# VBS-Script soll warten



## Move (4 Juli 2012)

Hallo Leute,

habe mal wieder ein VB-Problem(chen):

Ich öffne per Script eine Excelliste und schreibe die Werte aus einen DB
 in der S7 in diese Excelliste.
Dann wird gespeichert und Excel geschlossen, läuft soweit.
Jetzt müsste ich eine Wartezeit von ca 3-5sec einbauen, bevor
das Script Excel speichert und schließt.
Habe es schon versucht mit

System.Threading.Thread.Sleep(1500)
oder
WScript.Sleep 1000

Das Script bleibt dann aber an dieser Stelle hängen, also
Excel wird nicht gespeichert und geschlossen

Hat jemand ne Idee?

Gruß
Move


----------



## Peda (4 Juli 2012)

Hallo,
unter diesem Beitrag ist das auch schon mal besprochen worden : http://www.sps-forum.de/showthread....pt-realisieren?highlight=Skript+verz%F6gerung
hier wird eine Schleife verwendet zum verzögern des Skriptes-> man muss aber dabei beachten solange ein Skript läuft können keine weitere Skripte ausgeführt werden.

Diese werden zwar in einen Auftragspuffer geschrieben aber das funktioniert auch nicht immer 100%ig, manchmal wird auch schon mal ein skript "vergessen"!!!
Vor allem beim Runtime Start habe ich diese Erfahrungen gemacht deshalb warte ich immer 1 Minute nach Runtime Start bevor ich Skripte ausführe!

MFG Peda


----------



## Thomas_v2.1 (4 Juli 2012)

Ich würde einen Timer mit der entsprechenden Zeit starten, und bei eintreffen des Timer-Events die entsprechende Aktion durchführen.
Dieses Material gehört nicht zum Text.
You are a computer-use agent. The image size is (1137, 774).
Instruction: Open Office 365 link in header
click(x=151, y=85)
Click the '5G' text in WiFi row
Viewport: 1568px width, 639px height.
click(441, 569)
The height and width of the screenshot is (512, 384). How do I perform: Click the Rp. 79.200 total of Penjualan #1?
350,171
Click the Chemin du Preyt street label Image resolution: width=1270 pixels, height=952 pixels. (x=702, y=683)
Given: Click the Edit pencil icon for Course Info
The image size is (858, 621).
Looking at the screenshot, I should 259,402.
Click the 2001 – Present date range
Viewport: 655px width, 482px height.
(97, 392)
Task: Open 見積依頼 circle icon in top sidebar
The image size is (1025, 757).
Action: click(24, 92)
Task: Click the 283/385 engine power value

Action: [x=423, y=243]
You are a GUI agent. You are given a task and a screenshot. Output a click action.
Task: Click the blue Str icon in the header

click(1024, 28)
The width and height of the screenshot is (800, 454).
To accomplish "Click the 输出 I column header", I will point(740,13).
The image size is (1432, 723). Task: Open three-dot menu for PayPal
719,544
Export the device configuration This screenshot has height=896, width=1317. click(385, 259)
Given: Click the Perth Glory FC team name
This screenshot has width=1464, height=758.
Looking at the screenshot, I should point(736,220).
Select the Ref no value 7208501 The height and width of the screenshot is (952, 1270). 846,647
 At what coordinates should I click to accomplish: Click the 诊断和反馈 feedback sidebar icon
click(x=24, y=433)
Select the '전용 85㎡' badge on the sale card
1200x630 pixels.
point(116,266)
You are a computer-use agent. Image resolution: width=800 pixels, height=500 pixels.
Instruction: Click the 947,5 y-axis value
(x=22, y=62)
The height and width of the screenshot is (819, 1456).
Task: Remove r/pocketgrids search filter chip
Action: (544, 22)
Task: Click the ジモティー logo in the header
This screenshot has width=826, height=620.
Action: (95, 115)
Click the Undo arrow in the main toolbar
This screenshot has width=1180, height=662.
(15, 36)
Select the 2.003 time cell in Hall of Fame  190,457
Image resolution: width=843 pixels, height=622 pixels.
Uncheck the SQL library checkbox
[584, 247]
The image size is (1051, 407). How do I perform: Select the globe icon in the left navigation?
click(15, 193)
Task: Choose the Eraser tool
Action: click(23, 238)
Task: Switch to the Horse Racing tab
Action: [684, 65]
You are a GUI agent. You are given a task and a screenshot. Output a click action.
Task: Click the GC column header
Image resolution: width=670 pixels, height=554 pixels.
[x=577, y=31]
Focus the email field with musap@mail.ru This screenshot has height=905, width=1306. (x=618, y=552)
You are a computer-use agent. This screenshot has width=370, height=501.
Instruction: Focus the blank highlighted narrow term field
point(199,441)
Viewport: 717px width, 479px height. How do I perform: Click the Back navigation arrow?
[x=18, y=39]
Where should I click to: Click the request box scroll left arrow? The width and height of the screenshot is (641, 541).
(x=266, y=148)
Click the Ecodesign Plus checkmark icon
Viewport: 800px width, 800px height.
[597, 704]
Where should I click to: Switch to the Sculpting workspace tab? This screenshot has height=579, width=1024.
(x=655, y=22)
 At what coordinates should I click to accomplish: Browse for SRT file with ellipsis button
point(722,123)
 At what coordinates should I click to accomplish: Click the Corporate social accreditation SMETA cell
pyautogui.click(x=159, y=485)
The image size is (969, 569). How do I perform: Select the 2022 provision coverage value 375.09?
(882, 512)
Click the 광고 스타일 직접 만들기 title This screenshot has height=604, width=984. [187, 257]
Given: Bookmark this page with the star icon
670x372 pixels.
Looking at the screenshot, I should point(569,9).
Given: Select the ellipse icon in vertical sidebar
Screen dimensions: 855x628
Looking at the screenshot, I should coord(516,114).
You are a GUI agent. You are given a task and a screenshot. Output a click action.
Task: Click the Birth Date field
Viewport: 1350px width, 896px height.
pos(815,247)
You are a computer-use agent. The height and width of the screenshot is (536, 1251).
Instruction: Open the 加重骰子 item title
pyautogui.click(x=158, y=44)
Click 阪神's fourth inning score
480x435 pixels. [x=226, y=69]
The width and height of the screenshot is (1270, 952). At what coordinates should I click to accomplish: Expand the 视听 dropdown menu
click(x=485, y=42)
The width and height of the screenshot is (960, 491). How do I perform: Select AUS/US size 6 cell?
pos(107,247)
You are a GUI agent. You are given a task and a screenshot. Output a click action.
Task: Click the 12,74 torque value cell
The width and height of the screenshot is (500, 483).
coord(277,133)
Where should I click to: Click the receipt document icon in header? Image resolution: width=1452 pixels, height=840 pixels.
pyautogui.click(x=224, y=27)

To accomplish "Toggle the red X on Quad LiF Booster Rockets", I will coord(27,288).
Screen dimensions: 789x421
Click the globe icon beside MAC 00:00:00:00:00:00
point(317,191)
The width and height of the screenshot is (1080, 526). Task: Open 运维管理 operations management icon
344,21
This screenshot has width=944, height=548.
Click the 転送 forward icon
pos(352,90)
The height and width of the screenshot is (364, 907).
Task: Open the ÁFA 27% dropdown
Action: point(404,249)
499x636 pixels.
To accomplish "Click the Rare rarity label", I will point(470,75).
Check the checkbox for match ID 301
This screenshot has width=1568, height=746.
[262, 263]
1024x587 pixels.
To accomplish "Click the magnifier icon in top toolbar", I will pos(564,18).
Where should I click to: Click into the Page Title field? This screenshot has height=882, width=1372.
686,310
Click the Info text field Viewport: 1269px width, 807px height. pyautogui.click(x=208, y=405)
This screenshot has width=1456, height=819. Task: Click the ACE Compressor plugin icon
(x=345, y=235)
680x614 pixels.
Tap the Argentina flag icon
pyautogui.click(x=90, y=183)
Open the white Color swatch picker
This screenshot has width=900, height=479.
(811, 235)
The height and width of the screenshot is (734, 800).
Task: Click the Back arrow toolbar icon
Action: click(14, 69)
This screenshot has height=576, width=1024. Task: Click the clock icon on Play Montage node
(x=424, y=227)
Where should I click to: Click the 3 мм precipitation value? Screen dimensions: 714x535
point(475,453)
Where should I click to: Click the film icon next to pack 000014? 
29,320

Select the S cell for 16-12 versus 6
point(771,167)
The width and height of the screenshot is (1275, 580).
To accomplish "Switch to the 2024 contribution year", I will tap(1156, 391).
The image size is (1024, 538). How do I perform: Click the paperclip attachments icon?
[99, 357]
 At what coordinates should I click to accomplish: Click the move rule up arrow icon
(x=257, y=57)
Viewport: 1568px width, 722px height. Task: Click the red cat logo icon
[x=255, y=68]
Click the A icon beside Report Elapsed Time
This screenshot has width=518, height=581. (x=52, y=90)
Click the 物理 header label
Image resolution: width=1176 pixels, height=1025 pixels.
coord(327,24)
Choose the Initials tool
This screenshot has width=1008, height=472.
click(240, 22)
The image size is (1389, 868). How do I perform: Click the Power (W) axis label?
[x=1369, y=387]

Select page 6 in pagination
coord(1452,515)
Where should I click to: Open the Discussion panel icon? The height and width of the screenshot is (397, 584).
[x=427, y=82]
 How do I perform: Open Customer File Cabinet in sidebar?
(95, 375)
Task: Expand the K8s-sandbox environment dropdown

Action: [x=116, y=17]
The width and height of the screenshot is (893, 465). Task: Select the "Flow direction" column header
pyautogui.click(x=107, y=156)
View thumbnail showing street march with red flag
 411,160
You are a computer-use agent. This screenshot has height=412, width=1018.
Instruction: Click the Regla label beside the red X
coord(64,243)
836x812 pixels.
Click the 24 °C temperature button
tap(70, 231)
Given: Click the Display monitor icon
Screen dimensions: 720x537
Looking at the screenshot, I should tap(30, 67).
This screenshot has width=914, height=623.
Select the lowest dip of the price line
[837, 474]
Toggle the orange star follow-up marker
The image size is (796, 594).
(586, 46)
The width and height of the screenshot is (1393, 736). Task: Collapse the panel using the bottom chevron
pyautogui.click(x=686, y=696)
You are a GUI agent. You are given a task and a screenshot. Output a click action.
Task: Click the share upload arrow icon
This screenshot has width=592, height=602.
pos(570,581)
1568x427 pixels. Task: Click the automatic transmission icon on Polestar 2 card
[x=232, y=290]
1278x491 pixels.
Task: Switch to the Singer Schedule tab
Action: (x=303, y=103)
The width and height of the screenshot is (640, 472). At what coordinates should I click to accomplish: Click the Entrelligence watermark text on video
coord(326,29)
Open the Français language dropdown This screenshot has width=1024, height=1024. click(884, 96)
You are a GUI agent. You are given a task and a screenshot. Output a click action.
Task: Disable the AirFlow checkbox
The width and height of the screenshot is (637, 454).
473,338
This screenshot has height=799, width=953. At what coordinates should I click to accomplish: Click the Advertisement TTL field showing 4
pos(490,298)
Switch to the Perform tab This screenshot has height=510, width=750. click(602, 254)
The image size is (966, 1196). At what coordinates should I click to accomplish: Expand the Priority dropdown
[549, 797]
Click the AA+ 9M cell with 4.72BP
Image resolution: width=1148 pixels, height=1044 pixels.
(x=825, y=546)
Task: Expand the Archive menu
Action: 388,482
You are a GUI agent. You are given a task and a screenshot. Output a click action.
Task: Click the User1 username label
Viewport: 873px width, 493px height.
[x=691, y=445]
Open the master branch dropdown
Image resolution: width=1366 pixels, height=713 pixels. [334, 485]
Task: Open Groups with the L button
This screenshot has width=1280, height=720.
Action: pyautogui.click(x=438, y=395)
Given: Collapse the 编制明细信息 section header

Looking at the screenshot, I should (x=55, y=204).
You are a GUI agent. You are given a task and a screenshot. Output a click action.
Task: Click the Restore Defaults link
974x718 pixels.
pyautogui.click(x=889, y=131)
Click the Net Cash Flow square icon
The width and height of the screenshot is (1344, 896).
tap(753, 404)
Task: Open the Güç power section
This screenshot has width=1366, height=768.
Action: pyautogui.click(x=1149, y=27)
In der Excel VBA Hilfe dazu einfach nach "Application.OnTime" oder nur "OnTime" suchen, da gibt es Beispielcode zu deiner Excel-Version.
Das etwas unschöne an dem Timer ist, dass er mit einem End-Zeitpunkt und nicht mit einer Zeitdauer arbeitet. Bei umstellen der PC-Uhrzeit könnte das Probleme zur Folge haben die es abzufangen gilt wenn das Programm z.B. selbstständig rund um die Uhr Aktionen ausführen soll.


----------